* [Texte à étudier]

N°253 (I). Bouillenne, R et l'Abbé Ch. Dubois - Hautes Fagnes. Verviers, 1935, n°5, pp. 138-146.
(3 Figures)
Les Viviers de la Baraque Michel.

Il existe sur les versants du haut plateau de la Baraque Michel une quantité de levées de terre (argile et cailloux), ouvrages incontestablement humains, d'âge encore indéterminé et que l'un de nous, en 1930, a qualifiés de « Cités lacustres ». Elles se présentent sous forme de remparts approximativement circulaires, semi-circulaires (très rarement carrées ou rectangulaires), réunies en vastes groupes ou isolées, délimitant des surfaces variables : 22 x 29m, 30 x 26m, 34 x 32m, 60 x 40m, 300 x 100m.

Figure 1 :
Vue aérienne schématisée de la région des viviers explorée par M. le Professeur Bouillenne. Remarquer que les viviers se situent de part et d'autre de la route qui mène au Sabotier et qu'ils sont particulièrement nombreux dans le « V » que forment entre elles la route de la Baraque et celle à. Drossart.
Dans la perspective des Fagnes, ses inégalités de terrain peuvent passer inaperçues aux yeux de ceux qui ne sont pas habitués de longue date à la physionomie de la Fagne typique ; elles sont souvent recouvertes par la tourbe qui s'est constituée autour d'elles, aussi bien extérieurement qu'intérieurement. Souvent la trace apparente de ces énigmatiques levées de terre est surtout une végétation différente de cette Fagne environnante : Sarothamnus (?)coparius(genêt), Vaccinium Myrtillus (myrtillier), Vaccinium vittis idea (airelle), Vaccinium uliginosum (myrtillier des loups), Calluna vulgaris (bruyère), au lieu des associations du Sphagnetum que l'on trouve sur le sol d'alentour.
Ces levées de terre sont connues dans le pays sous le nom de « Viviers ». Ce nom leur vient, par assimilation, de l' »Ancien Vivier », rempart circulaire établi au centre de la région. Sur la carte marchande de Ferraris (1770) l'Ancien Vivier porte le signe (0), distinctif des houillères ; ce signe fait défaut sur la minute originale consultée à la Bibliothèque Royale de Bruxelles par Léon Fredericq. Cet Ancien Vivier est de facture beaucoup plus récente que les autres vestiges qui nous occupent et a été établi sur l'emplacement de l'un deux.

* [Consigne] Restituez mot pour mot le passage du texte sur les viviers de la Baraque Michel qui commence par les mots « (3 Figures) » et se termine par « 300 x 100m. ». Les lignes ne servent à rien ici.

* [Lignes extraites]
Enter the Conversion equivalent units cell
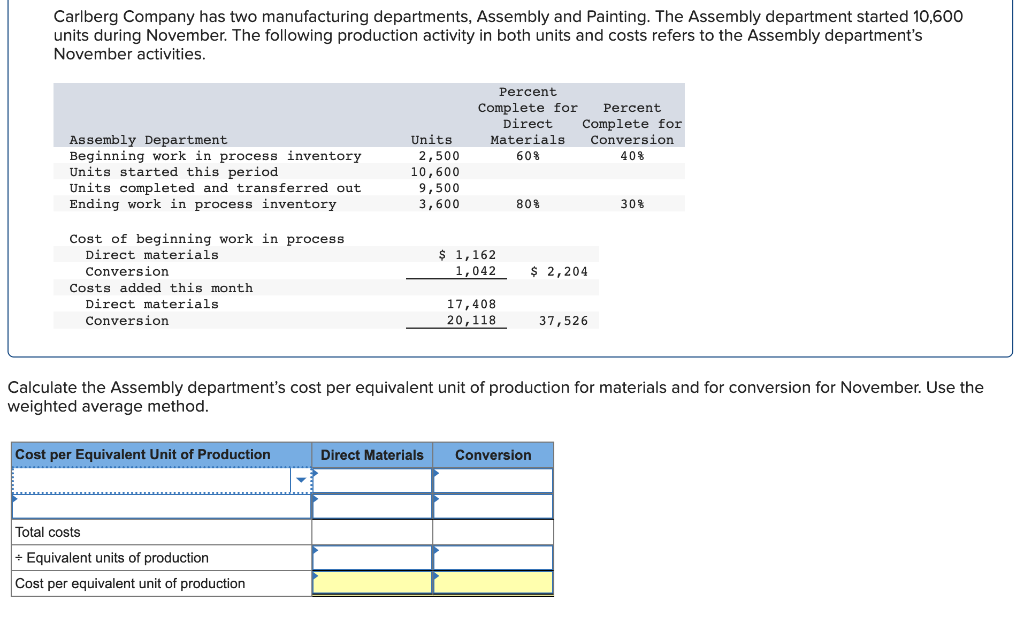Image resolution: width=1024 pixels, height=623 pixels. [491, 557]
...
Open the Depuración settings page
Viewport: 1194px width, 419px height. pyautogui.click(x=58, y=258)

* [Votre réponse]
(3 Figures)
Les Viviers de la Baraque Michel.

Il existe sur les versants du haut plateau de la Baraque Michel une quantité de levées de terre (argile et cailloux), ouvrages incontestablement humains, d'âge encore indéterminé et que l'un de nous, en 1930, a qualifiés de « Cités lacustres ». Elles se présentent sous forme de remparts approximativement circulaires, semi-circulaires (très rarement carrées ou rectangulaires), réunies en vastes groupes ou isolées, délimitant des surfaces variables : 22 x 29m, 30 x 26m, 34 x 32m, 60 x 40m, 300 x 100m.